Mall management forced the few remaining tenants in the 1.3 million-square-foot structure to leave after a waterline break and flooding in 2018, and that same year it filed for bankruptcy. The last store at the mall with its own separate entrance to it, JCPenney, closed in 2020. The mall has had a skeletal staff and maintenance crew working there since, and despite boarding up the structure, multiple break-ins, waterline breaks, vandalism and a fire on April 11 have left it in a dilapidated condition.
At the June condemnation hearing, Shawl Pryor Sr., chief operating officer since 2015 for Century III Mall Pa. LLC and chief operating officer of Moonbeam Capital Investments, testified that his company had a number of potential buyers for the closed mall. He said a sale is under contract to a company he was not permitted to identify, and the purchase could happen in two months.
Borough officials have had no communication with Pryor or his company regarding this buyer, Davis said. Pryor did not respond to a request for more information on the pending sale and other questions regarding the property.
Also at the hearing, Pryor said Moonbeam had hired a security firm to patrol the property so it would have 24/7 coverage to help secure it.
Davis said the extra security probably has deterred trespassers on the site, but he has received reports that people are still getting in. What has made it quieter, he believes, is that in June borough police did track down and arrest three Columbus, Ohio, men via a posted YouTube video they created and charged them with trespassing at a hearing last month. That video also led them to a Clairton man inside the mall at the same time. Trespassing is a felony charge, he emphasized.

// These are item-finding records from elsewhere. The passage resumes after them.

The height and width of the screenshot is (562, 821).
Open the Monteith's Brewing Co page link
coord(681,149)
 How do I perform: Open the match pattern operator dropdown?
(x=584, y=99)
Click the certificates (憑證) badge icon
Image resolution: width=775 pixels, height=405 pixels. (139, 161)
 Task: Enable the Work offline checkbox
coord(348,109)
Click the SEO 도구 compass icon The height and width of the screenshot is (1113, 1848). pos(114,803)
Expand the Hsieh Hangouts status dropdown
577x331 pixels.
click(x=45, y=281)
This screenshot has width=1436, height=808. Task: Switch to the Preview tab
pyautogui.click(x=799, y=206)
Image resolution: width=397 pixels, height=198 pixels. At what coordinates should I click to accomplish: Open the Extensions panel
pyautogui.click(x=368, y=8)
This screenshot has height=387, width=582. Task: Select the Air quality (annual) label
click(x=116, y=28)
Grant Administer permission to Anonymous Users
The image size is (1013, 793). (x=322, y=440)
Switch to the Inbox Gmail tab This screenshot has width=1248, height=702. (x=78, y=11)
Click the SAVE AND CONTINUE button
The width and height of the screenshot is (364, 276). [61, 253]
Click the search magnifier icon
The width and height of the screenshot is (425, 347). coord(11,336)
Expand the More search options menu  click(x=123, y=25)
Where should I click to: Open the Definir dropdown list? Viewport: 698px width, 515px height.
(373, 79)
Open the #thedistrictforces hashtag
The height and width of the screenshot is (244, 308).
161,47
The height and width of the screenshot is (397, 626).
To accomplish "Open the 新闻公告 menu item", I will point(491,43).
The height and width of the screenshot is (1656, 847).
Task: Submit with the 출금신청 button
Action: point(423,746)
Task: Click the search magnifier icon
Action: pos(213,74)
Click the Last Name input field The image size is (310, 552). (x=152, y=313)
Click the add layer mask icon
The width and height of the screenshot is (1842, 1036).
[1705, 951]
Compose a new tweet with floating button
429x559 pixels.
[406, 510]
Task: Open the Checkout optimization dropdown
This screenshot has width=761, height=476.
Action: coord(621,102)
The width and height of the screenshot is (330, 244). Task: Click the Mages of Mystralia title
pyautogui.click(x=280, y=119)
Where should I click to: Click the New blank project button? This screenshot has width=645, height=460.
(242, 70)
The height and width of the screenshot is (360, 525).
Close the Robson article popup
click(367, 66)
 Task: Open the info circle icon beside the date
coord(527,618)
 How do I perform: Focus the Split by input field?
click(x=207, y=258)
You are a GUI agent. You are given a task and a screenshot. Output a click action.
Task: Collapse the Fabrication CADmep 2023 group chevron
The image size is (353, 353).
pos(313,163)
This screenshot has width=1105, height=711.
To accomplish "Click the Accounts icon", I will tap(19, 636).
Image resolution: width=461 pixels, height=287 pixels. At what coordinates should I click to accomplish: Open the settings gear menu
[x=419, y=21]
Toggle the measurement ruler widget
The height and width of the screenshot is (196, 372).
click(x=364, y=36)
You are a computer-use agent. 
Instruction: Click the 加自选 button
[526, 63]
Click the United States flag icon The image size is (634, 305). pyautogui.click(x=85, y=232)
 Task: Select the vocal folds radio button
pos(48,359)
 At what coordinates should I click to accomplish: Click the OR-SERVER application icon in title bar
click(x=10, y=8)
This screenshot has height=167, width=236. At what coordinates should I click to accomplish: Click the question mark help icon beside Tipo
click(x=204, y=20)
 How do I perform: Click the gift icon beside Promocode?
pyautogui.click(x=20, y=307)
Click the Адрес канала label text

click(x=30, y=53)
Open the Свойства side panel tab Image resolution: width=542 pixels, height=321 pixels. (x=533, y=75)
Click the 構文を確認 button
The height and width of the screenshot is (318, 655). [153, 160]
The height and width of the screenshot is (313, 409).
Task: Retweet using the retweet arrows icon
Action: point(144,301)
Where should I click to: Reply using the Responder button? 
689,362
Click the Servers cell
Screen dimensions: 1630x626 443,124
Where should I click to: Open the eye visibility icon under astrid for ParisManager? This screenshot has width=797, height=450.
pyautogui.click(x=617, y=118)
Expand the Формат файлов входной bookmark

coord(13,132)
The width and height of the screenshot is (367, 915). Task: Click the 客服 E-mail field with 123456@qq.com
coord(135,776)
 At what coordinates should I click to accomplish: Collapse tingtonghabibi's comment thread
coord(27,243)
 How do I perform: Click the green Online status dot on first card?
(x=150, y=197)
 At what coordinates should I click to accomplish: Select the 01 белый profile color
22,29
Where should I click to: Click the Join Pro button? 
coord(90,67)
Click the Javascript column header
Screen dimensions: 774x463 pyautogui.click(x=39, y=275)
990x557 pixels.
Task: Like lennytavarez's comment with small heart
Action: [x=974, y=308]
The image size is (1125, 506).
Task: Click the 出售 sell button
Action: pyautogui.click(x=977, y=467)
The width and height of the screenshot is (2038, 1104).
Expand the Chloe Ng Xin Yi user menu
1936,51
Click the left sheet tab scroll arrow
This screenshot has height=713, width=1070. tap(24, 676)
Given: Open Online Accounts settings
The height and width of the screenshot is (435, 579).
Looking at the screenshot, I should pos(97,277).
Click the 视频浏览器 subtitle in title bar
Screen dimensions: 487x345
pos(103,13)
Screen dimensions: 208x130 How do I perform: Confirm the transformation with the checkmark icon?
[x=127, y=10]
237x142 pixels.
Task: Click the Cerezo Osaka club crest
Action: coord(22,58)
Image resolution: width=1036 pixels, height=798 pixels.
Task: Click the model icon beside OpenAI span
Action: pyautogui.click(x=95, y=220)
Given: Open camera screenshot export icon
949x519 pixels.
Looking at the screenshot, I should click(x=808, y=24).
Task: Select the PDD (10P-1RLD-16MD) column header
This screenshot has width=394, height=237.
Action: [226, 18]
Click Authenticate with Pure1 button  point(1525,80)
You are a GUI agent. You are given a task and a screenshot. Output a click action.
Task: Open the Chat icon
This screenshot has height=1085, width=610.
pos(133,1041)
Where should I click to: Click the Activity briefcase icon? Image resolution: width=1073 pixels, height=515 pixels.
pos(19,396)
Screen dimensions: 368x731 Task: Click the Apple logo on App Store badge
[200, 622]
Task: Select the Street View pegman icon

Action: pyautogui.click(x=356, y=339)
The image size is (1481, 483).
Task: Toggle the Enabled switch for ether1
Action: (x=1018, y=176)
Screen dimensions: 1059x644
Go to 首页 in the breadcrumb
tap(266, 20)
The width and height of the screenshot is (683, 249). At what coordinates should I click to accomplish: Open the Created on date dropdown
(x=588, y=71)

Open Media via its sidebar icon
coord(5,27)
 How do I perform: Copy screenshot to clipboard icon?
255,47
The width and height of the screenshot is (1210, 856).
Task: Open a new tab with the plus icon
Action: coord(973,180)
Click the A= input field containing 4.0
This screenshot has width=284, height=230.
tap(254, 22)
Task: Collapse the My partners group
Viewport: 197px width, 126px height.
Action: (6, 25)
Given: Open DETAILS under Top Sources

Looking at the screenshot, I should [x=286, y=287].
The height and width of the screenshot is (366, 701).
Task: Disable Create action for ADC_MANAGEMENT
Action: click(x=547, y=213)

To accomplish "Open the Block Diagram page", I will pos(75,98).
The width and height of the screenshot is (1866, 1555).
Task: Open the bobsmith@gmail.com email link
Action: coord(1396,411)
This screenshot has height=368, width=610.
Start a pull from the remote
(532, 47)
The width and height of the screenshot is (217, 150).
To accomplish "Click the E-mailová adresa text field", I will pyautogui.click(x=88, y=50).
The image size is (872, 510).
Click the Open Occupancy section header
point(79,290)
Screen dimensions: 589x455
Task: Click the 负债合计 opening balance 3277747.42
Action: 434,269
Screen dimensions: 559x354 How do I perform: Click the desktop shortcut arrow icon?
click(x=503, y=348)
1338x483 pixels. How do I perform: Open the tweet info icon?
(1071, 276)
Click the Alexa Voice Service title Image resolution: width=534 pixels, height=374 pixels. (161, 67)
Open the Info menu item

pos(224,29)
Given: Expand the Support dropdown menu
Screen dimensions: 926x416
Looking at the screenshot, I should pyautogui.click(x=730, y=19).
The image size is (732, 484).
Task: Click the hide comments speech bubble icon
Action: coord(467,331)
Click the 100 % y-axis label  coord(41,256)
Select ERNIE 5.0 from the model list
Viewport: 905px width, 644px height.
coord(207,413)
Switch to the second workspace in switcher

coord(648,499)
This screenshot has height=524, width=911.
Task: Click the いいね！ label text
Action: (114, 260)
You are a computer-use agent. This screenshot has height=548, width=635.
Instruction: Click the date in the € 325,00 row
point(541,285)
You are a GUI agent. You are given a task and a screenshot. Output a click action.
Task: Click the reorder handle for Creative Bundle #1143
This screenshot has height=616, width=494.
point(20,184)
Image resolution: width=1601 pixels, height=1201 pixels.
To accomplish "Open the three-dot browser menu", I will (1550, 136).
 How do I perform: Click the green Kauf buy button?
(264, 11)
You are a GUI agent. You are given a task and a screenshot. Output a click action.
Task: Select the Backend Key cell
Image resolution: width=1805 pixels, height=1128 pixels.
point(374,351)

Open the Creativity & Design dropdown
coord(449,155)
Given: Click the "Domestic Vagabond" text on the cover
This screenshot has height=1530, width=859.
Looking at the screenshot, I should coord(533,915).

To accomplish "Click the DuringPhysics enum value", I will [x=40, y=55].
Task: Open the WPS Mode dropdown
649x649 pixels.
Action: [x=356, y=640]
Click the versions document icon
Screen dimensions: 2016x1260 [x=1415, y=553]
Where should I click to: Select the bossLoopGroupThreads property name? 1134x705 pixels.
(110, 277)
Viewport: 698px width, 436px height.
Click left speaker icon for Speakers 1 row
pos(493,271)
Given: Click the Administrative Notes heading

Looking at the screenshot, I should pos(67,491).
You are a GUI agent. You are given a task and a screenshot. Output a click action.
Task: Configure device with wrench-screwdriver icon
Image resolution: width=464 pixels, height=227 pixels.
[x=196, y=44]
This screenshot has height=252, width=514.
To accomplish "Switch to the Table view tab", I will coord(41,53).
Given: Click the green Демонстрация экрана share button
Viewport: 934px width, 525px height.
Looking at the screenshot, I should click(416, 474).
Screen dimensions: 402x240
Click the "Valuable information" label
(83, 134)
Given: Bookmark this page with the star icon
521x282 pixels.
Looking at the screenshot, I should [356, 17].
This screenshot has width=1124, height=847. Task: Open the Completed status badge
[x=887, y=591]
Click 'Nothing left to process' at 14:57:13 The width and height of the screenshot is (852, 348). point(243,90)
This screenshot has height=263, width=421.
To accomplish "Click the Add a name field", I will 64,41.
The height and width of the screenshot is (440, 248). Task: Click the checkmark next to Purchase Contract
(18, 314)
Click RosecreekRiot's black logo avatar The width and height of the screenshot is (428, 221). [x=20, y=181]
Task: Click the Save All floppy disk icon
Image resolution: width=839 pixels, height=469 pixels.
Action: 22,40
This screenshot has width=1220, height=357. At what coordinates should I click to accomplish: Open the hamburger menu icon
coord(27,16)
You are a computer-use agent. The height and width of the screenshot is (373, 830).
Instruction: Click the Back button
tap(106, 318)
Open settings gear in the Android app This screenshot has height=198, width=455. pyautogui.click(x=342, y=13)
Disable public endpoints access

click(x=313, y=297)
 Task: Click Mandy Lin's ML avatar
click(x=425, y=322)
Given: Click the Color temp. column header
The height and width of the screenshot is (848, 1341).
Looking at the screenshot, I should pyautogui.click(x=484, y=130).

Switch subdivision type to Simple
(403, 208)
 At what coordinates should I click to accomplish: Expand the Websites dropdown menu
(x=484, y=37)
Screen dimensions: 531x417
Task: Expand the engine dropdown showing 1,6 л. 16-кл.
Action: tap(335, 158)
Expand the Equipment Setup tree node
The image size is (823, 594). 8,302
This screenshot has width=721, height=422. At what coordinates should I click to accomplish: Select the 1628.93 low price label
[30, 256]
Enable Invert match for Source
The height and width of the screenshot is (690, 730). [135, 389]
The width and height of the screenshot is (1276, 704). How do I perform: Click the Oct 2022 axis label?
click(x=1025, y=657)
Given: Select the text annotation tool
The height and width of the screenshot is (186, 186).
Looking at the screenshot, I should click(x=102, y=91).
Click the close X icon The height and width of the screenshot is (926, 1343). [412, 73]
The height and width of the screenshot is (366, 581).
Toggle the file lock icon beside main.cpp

A teenager trespassing on the structure with several others fell through the roof on June 3 and was seriously injured.
Pryor said at the condemnation hearing that his company also has obtained bids to repair potholes on its private roadway that leads to businesses below it and access to routes 51 and 885, and that it is exploring erecting a fence all around the mall to keep trespassers out of it.
No word from him on either promise, Davis said, and with recent heavy rains, some of the potholes on the roadway are becoming craters.
“If they wanted to show a good faith effort, why not fix the potholes?” Davis said. “It would show the residents some good faith effort. People drive on that road. First responders have to use it, too. It would be a show of some goodwill on their end.”
Hot patch repairs to those potholes would be a cheap alternative to overhauling and updating the roadway, which he estimated would cost anywhere from $10,000 to $20,000 to do it the right way.
The mall has barricaded all access to its property, and the road closures have caused traffic backups at the Route 51 intersection with that private roadway. Davis said the borough reached out to the Pennsylvania Department of Transportation to adjust the traffic light times there to ease that congestion, and expects more information on that at Tuesday’s meeting.
If council approves the condemnation, the companies that own the mall could appeal and most likely will.
“That seems to be their protocol,” Davis said, pointing to Moonbeam’s track record at other malls it owns and has owned across the country. That would have to happen within 30 to 60 days.
“That’s the bad thing,” he said. “But [the vote] starts our process to move forward, and we can reach out to Allegheny County, the state, RIDC and so on for help. Again, we don’t want to demolish it. We don’t have the resources to do that demolition. It’s costs we shouldn’t [have to] bear.”
Estimates to demolish the mall have ranged from $10 million to $15 million.
Ironically, Davis was cleaning out his desk and found the business card Pryor gave him back when his company first bought the mall and Moonbeam presented to the borough its plans to bring businesses back. He said in a show of good faith the borough then held its annual community day there — in either 2014 and 2015; he couldn’t remember exactly when — on the Dick’s Sporting Goods side of the structure.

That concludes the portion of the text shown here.